Despite the negative connotation associated with Hip Hop culture and music, and it’s alleged ability to negatively influence fraternity kids to spew racial slurs (Insert eye roll here), Hip Hop Psych aims to prove that lyrics go far beyond excessive cursing, misogyny and an obsession with material wealth.

In it’s mission statement Hip Hop Psych states:

“Hip hop music is rich with mental health references related to addiction, psychosis, conduct disorder, bipolar disorder, borderline personality disorder and so on, as well as multiple environmental risk factors (e.g., urban city, poor nutrition, destructive parental influences resulting in childhood maltreatment in the absence of positive role models) and predisposing genetic and epigenetic risk factors.”


Dr. Becky Inkser (left) and Dr.Akeem Sule (right)

In an online journal, The Lancet Psychiatry, Hip Hop Psych’s co-founders Dr. Akeem Sule and Dr.Becky Inkster explain how Kendrick Lamar’s lyrics can help mental health physicians and patients alike understand deep psychological issues. The article used Kendrick’s “Swimming Pools” as an example of insight into a person suffering from alcohol dependency (“Wake up, drank, pass out, drank”), the peer pressure that may accompany such an addiction (“some people wanna fit in with the popular, that’s my problem”), and even the familial ties that can create it (“Grandaddy had the golden flask”).

The group also dissected songs from Kendrick’s “To Pimp A Butterfly,” using “u” as potential insight into depression, stress, and survivors guilt, and “i” as an example of positively dealing with negativity. Dr.Becky Inkster, co-founder of Hip Hop psych, explained the relevance of Kendrick Lamar’s lyrics, saying

“The lyrics could provide a valuable way for young people to understand and consider their own vulnerability and life choices, but in a way that is relevant and accessible. With this information to hand, they can start to look at their own situation and environment in order to make more informed and empowered choices”

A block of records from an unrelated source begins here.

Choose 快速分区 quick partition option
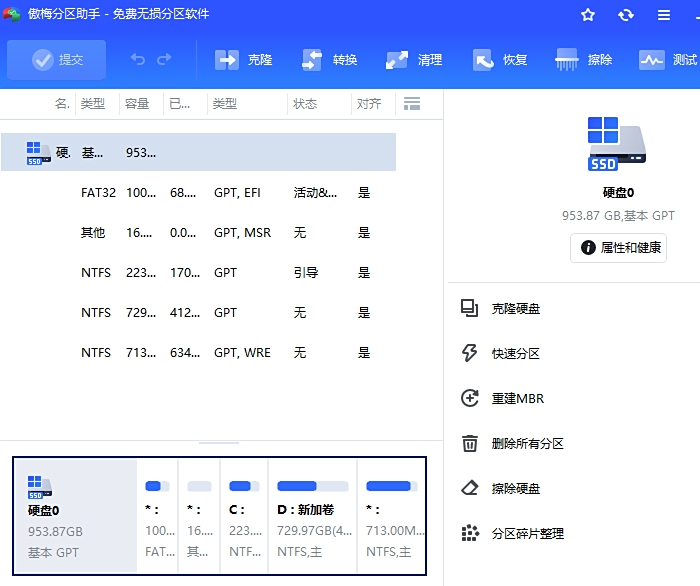This screenshot has height=586, width=700. [x=514, y=354]
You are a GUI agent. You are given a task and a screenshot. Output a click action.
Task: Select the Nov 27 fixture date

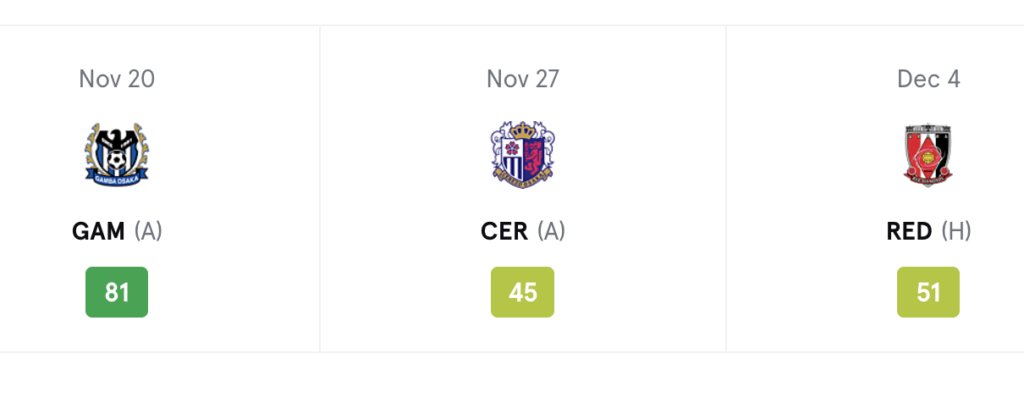click(x=522, y=79)
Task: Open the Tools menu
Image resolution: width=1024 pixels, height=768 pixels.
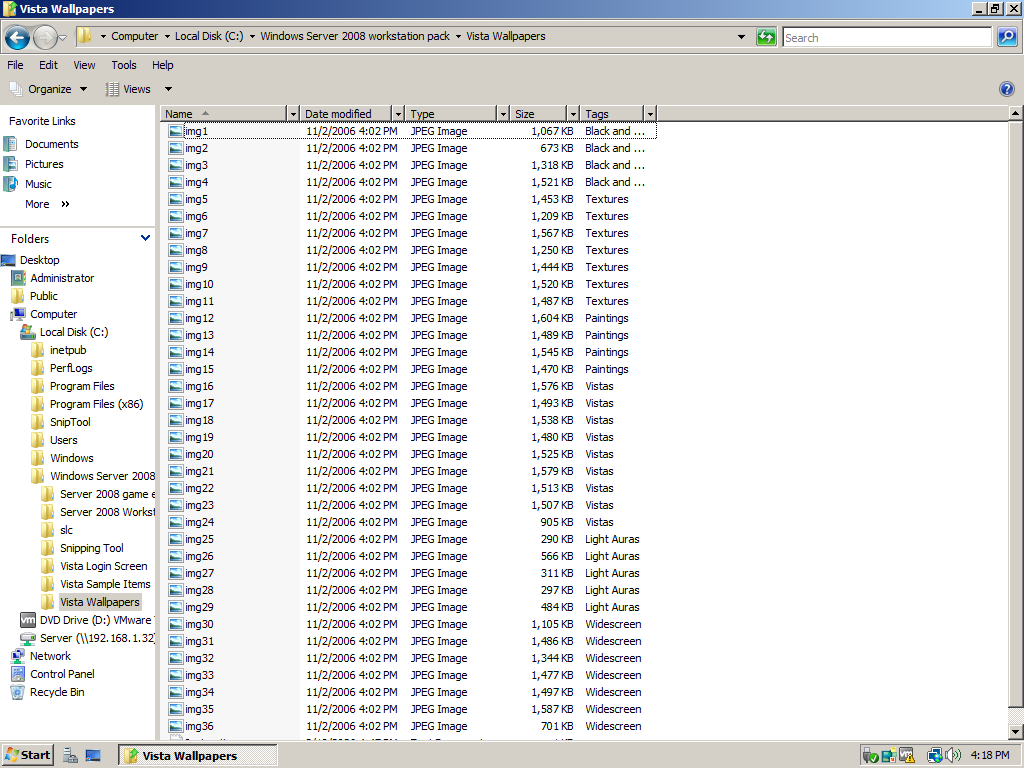Action: (x=124, y=65)
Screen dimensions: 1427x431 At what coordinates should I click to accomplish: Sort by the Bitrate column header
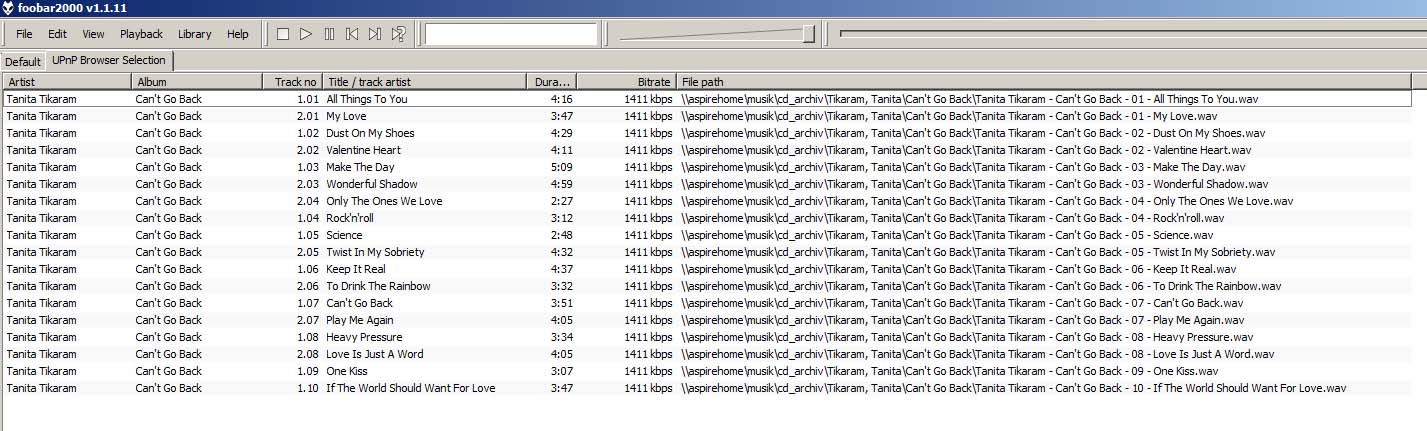click(625, 82)
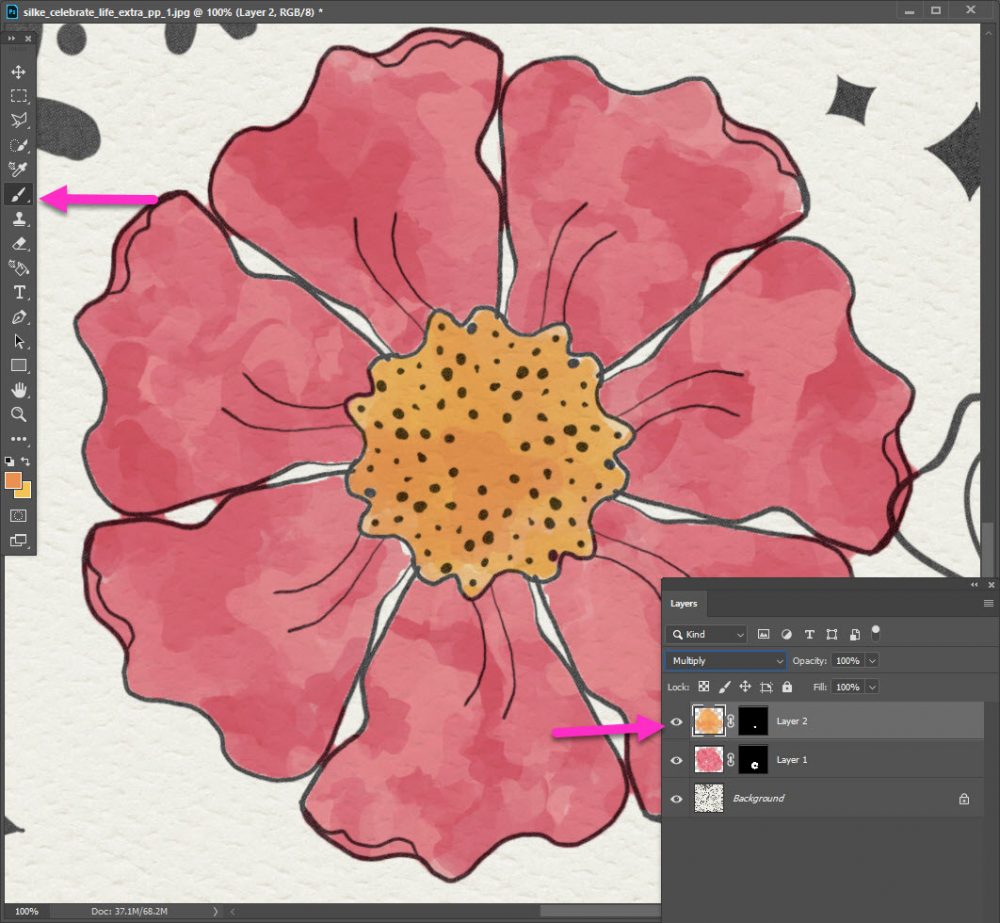Open the Layers panel options menu
The height and width of the screenshot is (923, 1000).
point(988,604)
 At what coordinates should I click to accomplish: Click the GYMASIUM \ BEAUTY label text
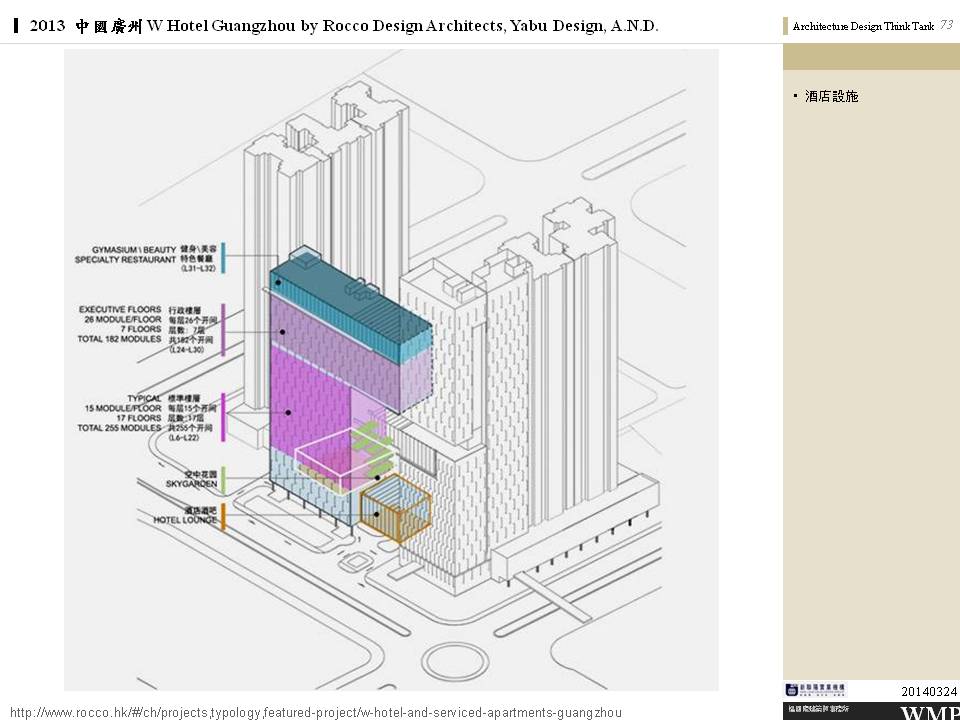(x=134, y=248)
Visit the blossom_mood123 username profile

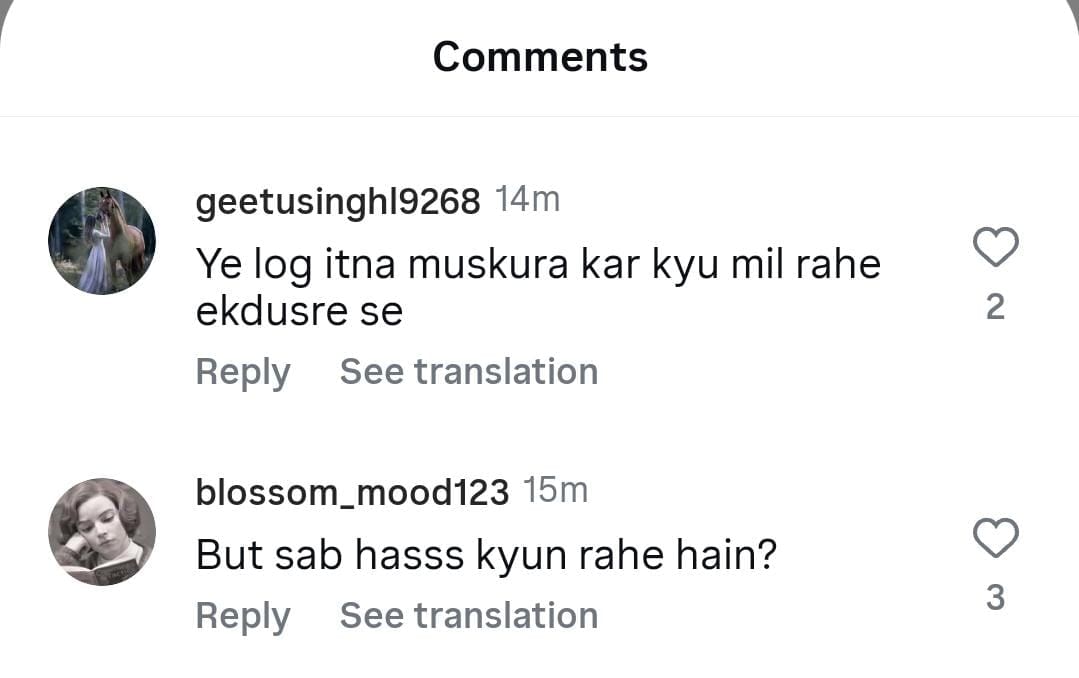[x=352, y=492]
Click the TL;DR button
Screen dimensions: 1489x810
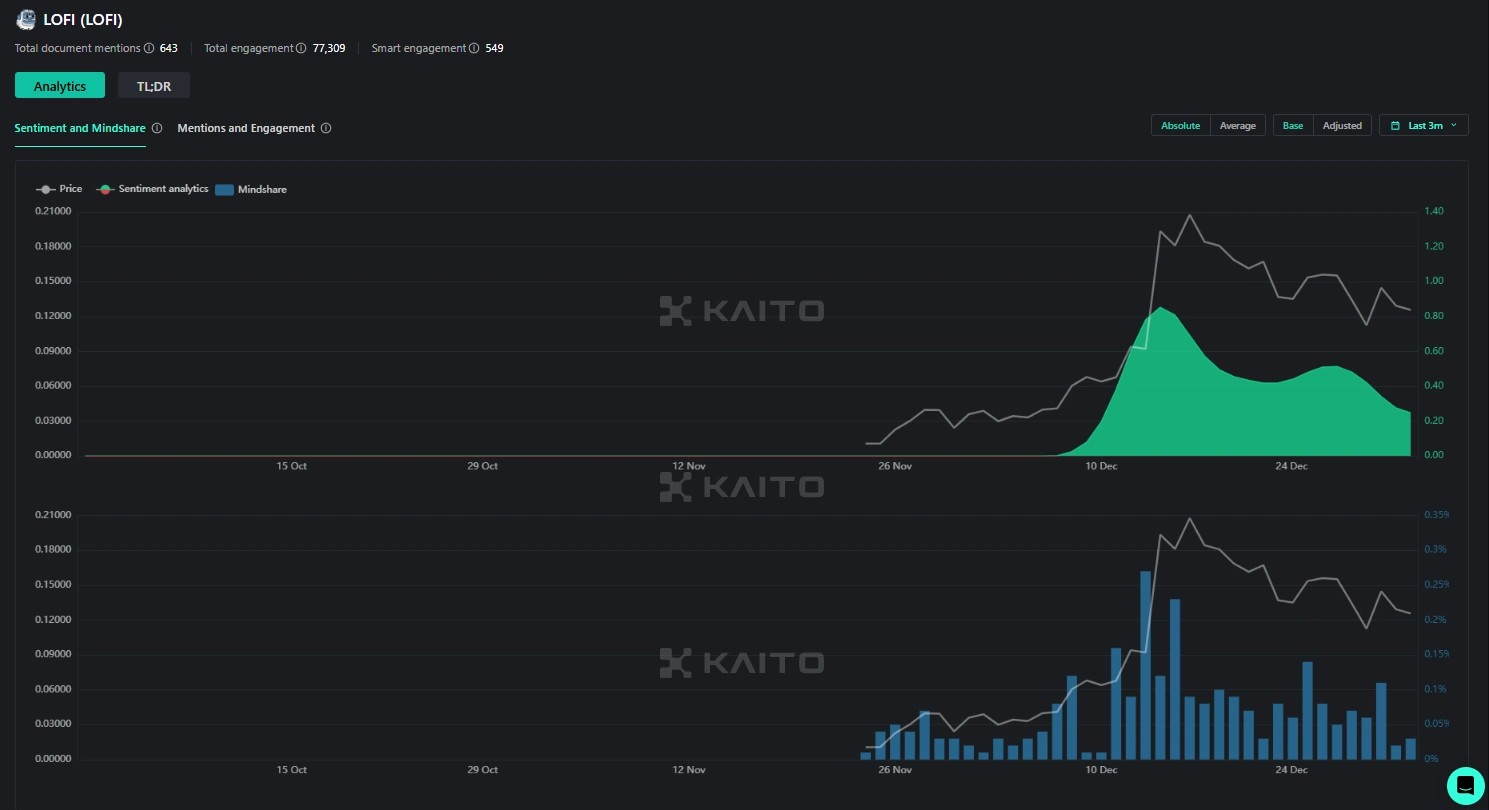tap(154, 86)
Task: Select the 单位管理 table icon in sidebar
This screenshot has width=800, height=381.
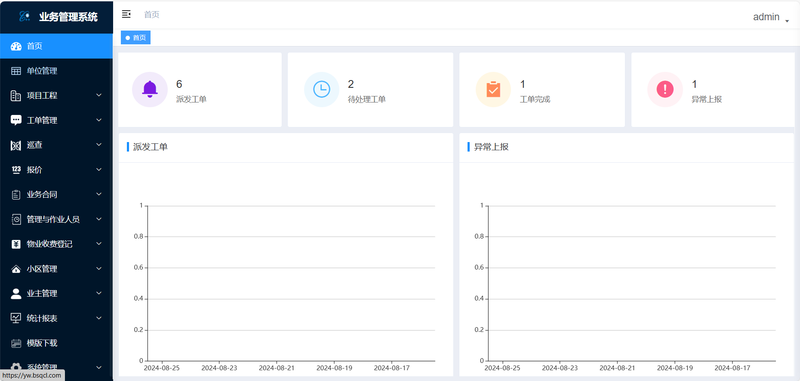Action: 16,71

Hip Hop music still takes lyricism very seriously, despite experiencing a new wave of styles and musical innovation within the culture. There are a number of legendary lyricists who were studied; Tupac, Nas, and Biggie also made their mark.

According to the University of Cambridge, “The co-founders are keen to take Hip Hop Psych into prisons, schools, and hostels to promote positive self-esteem through engagement with hip-hop artists.”

For more on the researchers: 
Hip Hop Psych is co-founded by Dr Akeem Sule and Dr Becky Inkster. Sule is a Consultant Psychiatrist in General Adult Psychiatry, South Essex Partnership Trust, and an Honorary Visiting Research Associate at the Department of Psychiatry, University of Cambridge. Inkster is a Clinical Neuroscientist in the Department of Psychiatry, University of Cambridge and she holds an Honorary Contract with Cambridgeshire & Peterborough NHS Foundation Trust. Inkster and Sule are both affiliated with Wolfson College, University of Cambridge.